The impact of natural disasters on the United States

Abstract

In this analysis the following two questions will be answered:

Across the United States, which types of events are most harmful with respect to population health?
Across the United States, which types of events have the greatest economic consequences?

The data is preprocessed to acquire a tidy dataset. Then the resulting dataset is used to compute summarized quantities as e.g. the total number of casualties caused by a certain event type. The quantities are visualized to answer the two questions from above

Data processing

The following packages are used for the dataprocessing. A special package is the the urbnmapr package that is meant to simplify the creation of state and county choropleth maps. It can be installed using devtools devtools::install_github(“UrbanInstitute/urbnmapr”).

library(dplyr)

## 
## Attaching package: 'dplyr'

## The following objects are masked from 'package:stats':
## 
##     filter, lag

## The following objects are masked from 'package:base':
## 
##     intersect, setdiff, setequal, union

library(lubridate)

## 
## Attaching package: 'lubridate'

## The following object is masked from 'package:base':
## 
##     date

library(ggplot2)
library(tidyr)
#this library below is from github and is used for visualizing states data 
library(urbnmapr)

Preprocessing

The data is downloaded if no file is found in the current working directory.

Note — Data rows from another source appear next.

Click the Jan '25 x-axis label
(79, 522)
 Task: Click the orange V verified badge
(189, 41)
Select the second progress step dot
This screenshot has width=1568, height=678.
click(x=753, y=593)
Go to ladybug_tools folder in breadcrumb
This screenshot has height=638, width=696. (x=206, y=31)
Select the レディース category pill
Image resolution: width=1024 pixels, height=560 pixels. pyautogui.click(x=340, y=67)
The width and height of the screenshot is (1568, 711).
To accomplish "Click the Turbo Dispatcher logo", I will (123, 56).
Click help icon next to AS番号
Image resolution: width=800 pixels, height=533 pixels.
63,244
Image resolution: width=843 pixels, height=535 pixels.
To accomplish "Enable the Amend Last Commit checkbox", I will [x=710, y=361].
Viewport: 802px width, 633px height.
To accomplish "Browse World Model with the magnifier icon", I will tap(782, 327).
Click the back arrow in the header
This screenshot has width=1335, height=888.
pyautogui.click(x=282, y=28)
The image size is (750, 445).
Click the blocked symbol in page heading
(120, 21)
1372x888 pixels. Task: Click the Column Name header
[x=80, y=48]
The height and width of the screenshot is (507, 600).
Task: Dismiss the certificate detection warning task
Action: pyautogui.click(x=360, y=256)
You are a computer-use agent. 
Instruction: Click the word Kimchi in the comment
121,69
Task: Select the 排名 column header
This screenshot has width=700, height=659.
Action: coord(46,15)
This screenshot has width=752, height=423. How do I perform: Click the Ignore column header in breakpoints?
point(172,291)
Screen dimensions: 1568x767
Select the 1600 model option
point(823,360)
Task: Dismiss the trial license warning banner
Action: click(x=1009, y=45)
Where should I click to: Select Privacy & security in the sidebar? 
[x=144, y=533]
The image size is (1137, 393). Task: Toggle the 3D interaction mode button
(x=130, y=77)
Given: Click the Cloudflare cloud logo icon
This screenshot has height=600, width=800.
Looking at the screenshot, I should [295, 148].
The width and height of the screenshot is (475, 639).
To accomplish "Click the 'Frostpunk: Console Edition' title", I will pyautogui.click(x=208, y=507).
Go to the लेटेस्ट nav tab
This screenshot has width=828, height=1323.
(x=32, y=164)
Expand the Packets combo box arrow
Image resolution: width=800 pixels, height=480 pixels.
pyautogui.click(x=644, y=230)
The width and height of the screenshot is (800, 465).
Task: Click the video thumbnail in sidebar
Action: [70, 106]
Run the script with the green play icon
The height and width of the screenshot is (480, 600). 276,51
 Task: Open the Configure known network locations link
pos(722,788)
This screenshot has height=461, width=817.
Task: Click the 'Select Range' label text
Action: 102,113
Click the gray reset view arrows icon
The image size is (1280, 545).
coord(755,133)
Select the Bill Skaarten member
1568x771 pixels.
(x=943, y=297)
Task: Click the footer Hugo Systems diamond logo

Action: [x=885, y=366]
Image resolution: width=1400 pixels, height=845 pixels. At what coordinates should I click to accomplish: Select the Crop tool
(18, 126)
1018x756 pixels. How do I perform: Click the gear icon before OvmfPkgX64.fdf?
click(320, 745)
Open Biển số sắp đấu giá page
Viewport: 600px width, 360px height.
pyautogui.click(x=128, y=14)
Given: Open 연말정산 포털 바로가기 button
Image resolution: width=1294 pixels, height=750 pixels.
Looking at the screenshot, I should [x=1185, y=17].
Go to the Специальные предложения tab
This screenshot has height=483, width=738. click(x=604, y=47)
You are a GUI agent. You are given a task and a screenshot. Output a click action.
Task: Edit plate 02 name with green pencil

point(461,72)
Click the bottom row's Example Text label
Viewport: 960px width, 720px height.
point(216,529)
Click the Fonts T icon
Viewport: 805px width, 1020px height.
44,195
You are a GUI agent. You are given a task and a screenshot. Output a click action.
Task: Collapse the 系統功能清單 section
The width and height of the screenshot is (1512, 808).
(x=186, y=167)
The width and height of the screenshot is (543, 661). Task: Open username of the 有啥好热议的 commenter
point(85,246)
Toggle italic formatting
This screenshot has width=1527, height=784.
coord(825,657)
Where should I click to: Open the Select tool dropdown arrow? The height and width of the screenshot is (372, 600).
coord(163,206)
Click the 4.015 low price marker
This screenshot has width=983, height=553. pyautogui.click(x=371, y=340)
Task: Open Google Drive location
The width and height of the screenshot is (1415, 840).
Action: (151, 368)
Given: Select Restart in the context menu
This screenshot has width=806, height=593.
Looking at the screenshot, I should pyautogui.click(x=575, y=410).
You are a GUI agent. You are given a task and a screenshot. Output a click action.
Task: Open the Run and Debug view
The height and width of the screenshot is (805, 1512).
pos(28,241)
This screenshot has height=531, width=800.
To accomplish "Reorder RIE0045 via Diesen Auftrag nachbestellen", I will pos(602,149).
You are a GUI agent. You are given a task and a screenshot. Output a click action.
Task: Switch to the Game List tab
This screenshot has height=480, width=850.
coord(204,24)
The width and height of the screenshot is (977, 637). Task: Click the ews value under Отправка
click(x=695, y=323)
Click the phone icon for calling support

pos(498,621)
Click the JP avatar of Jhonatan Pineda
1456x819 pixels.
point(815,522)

link <- "https://d396qusza40orc.cloudfront.net/repdata%2Fdata%2FStormData.csv.bz2"
filename = "storm_data.csv.bz2"
if(!file.exists(filename)){
  download.file(link, filename)
}

The data is is loaded into R with the read.csv function and stored in a tidyr table.

#read the data
df_data <- read.csv(filename, header = TRUE, sep = ",") %>%
  tbl_df

The data sample in heterogeneous regarding the measurements of many variables such as the date and time variable as well as the damage variables.

Date and time processing

The time and date column are converted into a single date time column:

Convert the columns BGN_DATE, BGN_TIME into a new datetime column BGN_DATETIME.
Convert the columns END_DATE, END_TIME into a new datetime column END_DATETIME.

Split the dataset into two parts, coerce date and time columns into characters.

df_data <- df_data %>% mutate(BGN_DATE = as.character(BGN_DATE),
                              BGN_TIME = as.character(BGN_TIME),
                              END_DATE = as.character(END_DATE),
                              END_TIME = as.character(END_TIME)) 

#Split the dataset
is_new_format <- grepl("(AM)|(PM)", df_data$BGN_TIME)
df_data_old_format <- subset(df_data, !is_new_format)
df_data_new_format <- subset(df_data, is_new_format)

Time transformation for the old formatted part is applied. Unfortunately make_datetime does not support the use of ifelse. This is why additional variables have to be specified. The date is parsed using the mdy_hms method from the lubridate package.

#Apply the format conversions to the subsets

df_data_old_format_raw <- df_data_old_format %>% 
                                          mutate(BGN_DATETIME = mdy_hms(BGN_DATE),
                                                 BGN_TIME_TEMP = parse_date_time(BGN_TIME, "%H%M"),
                                                 JOIN_ID = c(1:nrow(df_data_old_format))) %>%
                                          mutate(GOOD_START = !is.na(BGN_TIME_TEMP))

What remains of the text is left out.